There are increasing signals that the long-stalled multi-billion dollar Block B gas project offshore Vietnam could finally start making progress again this year.
PetroVietnam’s Block B development, one of the country’s biggest upstream projects, was initially expected to be sanctioned by the end of 2017. But it has been stalled for several years. The project, which will underpin construction of a group of gas-fired power plants, was delayed by complex price negotiations, as well as a difficult political environment that complicated internal decision making at the national oil company.
However, PetroVietnam and its partners Mitsui Oil Exploration and Thailand’s PTT Exploration and Production (PTTEP), could finally be preparing to move forward after investment approvals have been given for one of four power projects set to be supplied by Block B. The Mon II gas-fired power complex, being developed by the Marubeni and Vietracimex joint venture, with 1050 MW capacity, received investment approvals earlier this year.
Local media have reported that the proposed $1.3 billion O Mon II power development is due to come online in 2024 or 2025 to coincide with the start-up of Block B.

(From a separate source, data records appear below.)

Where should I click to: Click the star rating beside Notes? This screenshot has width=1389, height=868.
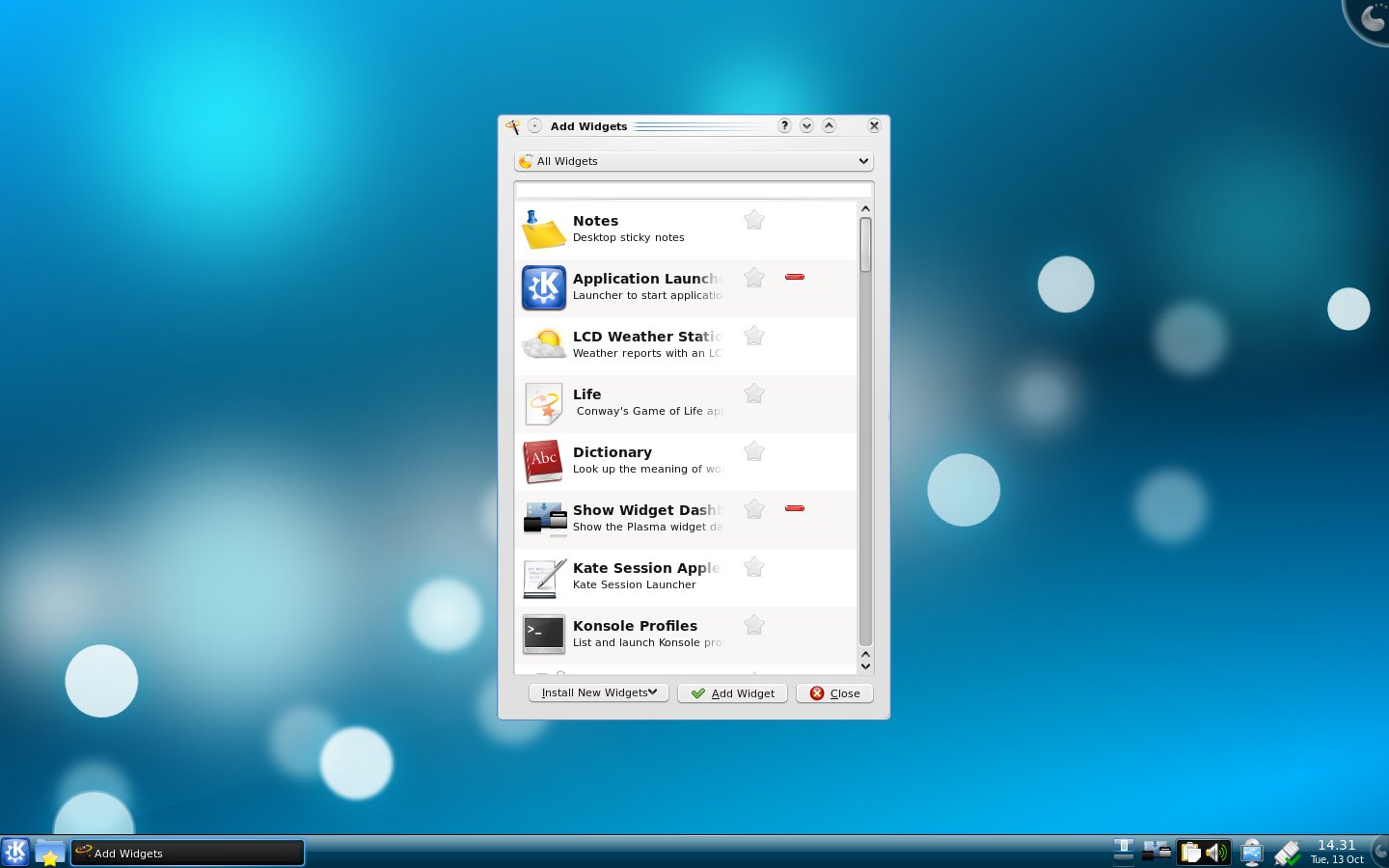(x=753, y=220)
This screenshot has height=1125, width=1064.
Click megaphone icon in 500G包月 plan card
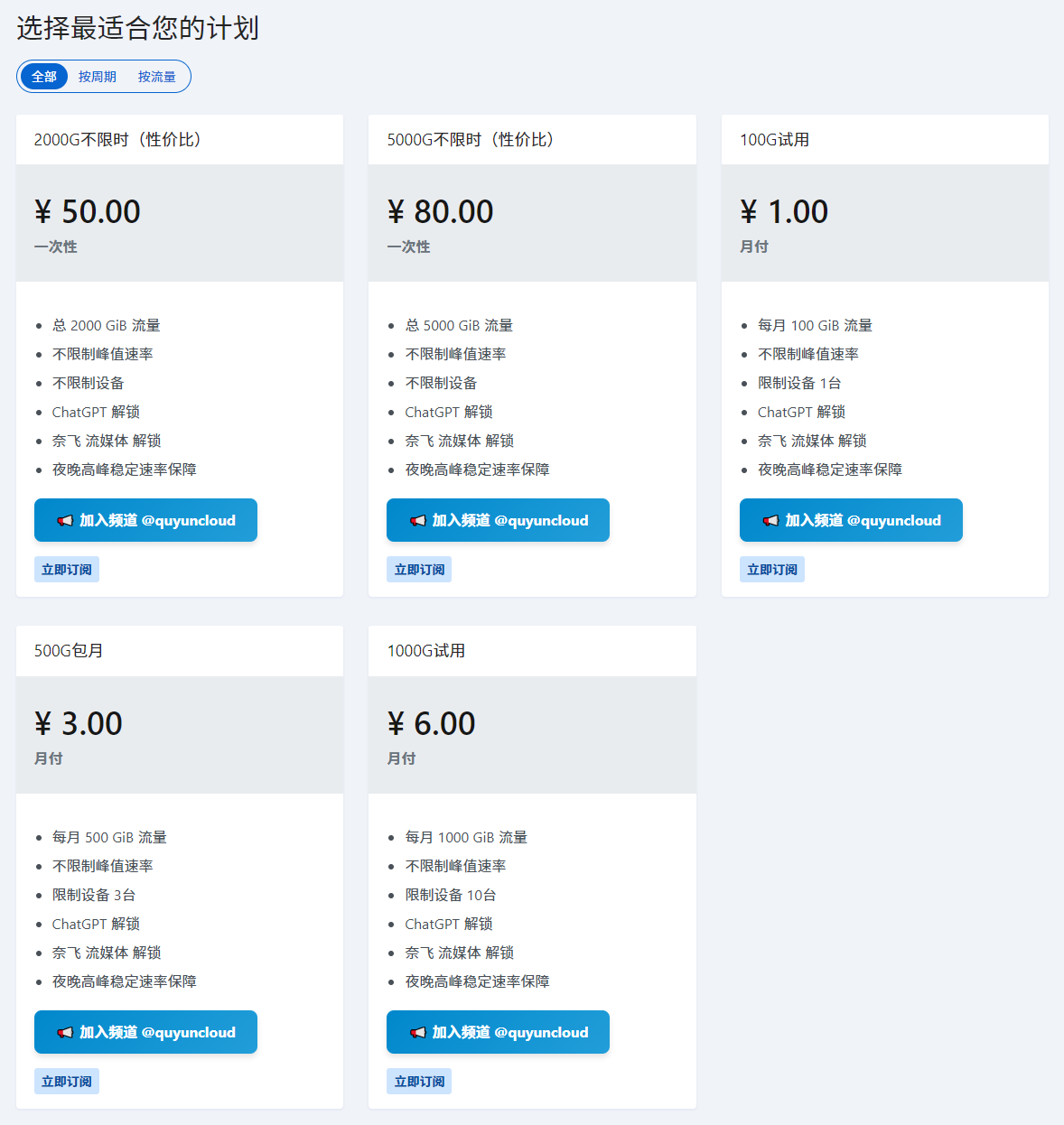click(x=65, y=1033)
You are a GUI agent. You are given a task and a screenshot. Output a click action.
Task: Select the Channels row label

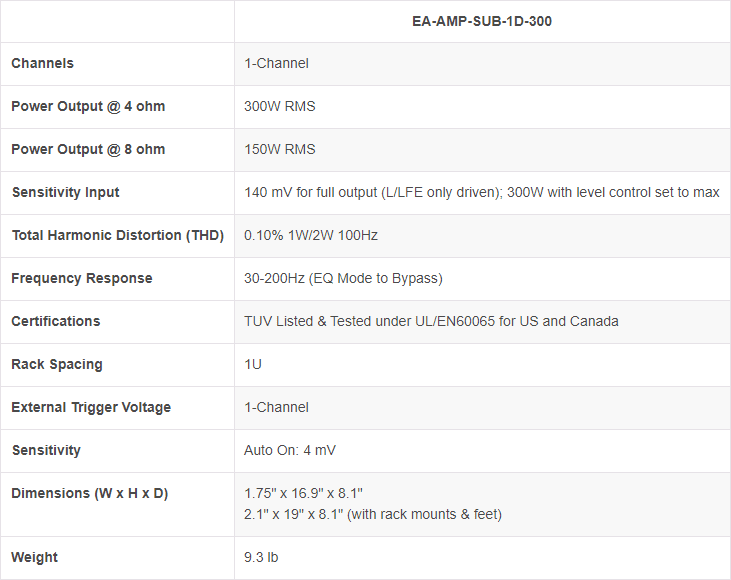click(43, 64)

Another signal that Block B could start making progress is that engineering contractors, Hyundai Heavy Industries and McDermott, have been told that contracts for the main offshore production facility are due to be awarded in the fourth quarter this year, reported Upstream.
The Block B gas project is located in Malay-Tho Chu basin, southwest Vietnam, and includes the development of a gas field and pipeline. The project was announced in April 2016.
The development is planned to produce gas from Blocks B and 48/95 and Block 52/97 and to ship it to the western part of the region to supply power capacity in excess of 4,000 MW. The Block B field development is estimated to account for $6.8 billion of the estimated $10 billion total for the project.
PetrovVietnam acquired ownership of the Block B, Block 48/95 and Block 52/97 projects from Chevron in June 2015 and became the operator after the two companies failed to reach a consensus on gas prices.
Blocks B, 48/95 and 52/97 lie offshore Vietnam in water depths ranging from 60 metres to 80 metres.